§ INSTRUCTIONS FOR THE TASK
Your answer should be one number, namely how many lines in the listing below include the word "computer".
+ + + +
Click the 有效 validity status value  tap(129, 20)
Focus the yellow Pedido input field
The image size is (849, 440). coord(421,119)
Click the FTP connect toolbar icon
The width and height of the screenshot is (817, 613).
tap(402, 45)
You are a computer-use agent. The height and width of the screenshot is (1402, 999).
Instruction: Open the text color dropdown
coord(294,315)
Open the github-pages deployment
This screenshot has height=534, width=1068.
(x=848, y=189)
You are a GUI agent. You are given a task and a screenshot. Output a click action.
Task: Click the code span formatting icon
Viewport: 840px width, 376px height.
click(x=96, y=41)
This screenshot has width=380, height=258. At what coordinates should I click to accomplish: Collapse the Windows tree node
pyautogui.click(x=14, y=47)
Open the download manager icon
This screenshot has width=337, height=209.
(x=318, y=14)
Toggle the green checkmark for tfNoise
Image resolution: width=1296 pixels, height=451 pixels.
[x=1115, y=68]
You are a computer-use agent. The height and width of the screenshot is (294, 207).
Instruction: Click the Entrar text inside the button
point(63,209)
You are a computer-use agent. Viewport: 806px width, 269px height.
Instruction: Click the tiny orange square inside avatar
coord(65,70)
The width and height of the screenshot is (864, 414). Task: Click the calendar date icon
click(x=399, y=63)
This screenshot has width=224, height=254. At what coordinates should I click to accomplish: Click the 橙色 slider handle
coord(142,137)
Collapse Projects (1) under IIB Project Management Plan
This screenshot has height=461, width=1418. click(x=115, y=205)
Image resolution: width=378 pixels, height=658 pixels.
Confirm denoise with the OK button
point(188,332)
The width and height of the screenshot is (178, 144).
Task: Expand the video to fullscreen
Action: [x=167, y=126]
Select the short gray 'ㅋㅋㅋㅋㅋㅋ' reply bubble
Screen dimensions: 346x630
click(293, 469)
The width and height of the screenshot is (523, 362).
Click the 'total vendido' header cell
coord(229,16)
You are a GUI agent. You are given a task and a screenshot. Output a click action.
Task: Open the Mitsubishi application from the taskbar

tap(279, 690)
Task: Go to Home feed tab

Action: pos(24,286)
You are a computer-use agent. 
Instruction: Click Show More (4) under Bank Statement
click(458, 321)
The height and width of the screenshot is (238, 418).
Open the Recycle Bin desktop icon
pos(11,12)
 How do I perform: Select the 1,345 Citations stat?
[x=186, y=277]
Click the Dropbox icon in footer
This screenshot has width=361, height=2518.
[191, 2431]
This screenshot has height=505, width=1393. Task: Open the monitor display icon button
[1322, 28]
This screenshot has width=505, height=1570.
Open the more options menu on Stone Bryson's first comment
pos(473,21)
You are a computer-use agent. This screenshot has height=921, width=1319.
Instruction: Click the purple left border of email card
+ + + +
§ EXERCISE OUTPUT
5